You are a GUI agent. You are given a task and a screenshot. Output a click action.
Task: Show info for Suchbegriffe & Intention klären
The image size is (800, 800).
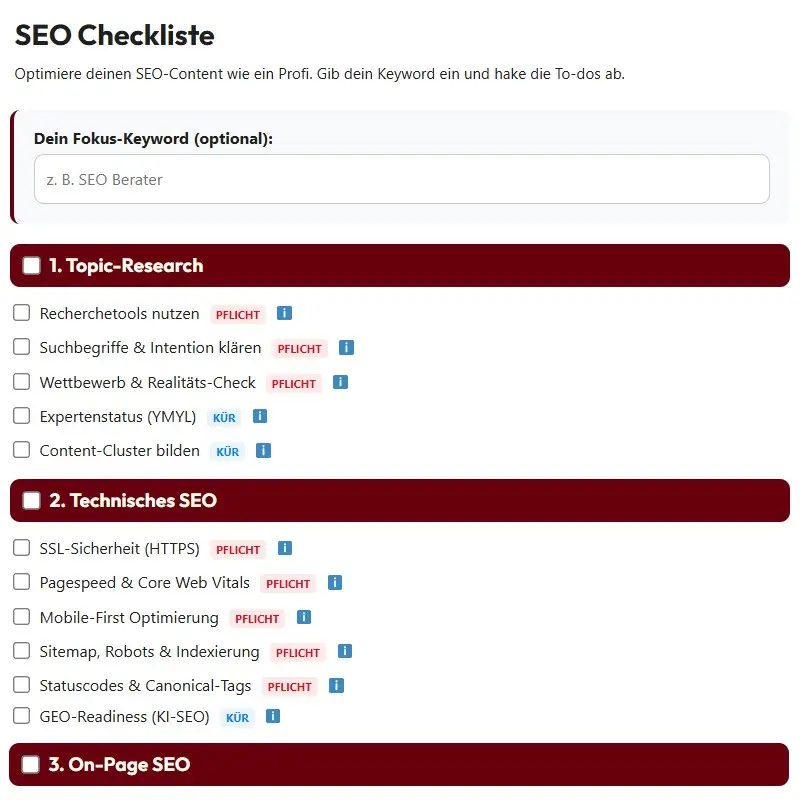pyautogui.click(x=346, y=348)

------------------------

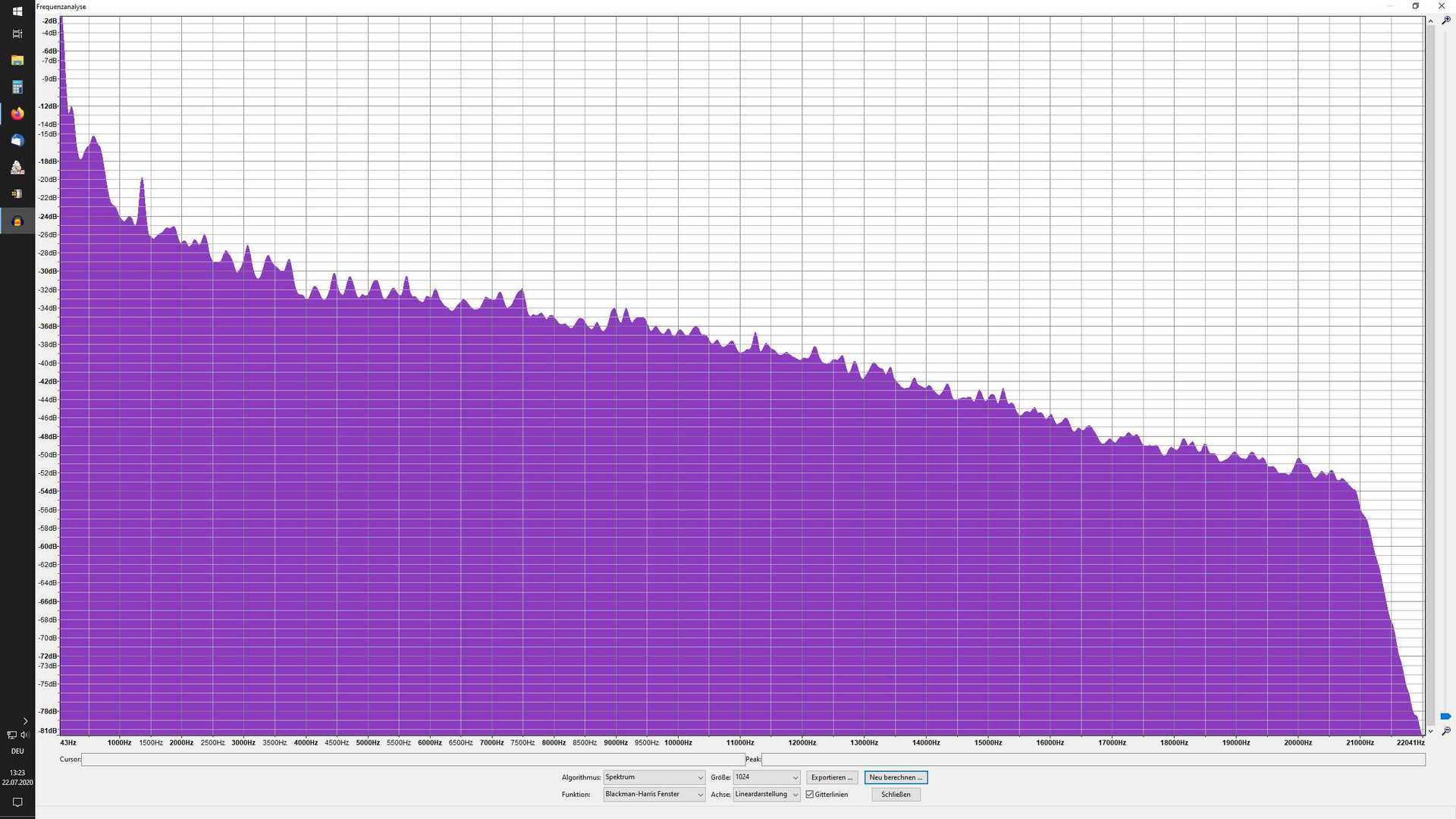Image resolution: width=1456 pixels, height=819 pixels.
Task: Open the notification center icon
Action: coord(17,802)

------------------------

» **任务目标**
把从包含“You are a GUI”的那一行到包含“pyautogui.click(x=346, y=348)”的那一行（首尾两行都算在内）的材料转成两列CSV，列名为“输入”和“输出”。每条材料占一行，文字和答案各放进一个带引号的字段，换行改成空格，图片不要放进结果。

» **答案如下**
输入,输出
"You are a GUI agent. You are given a task and a screenshot. Output a click action. Task: Show info for Suchbegriffe & Intention klären The image size is (800, 800).","pyautogui.click(x=346, y=348)"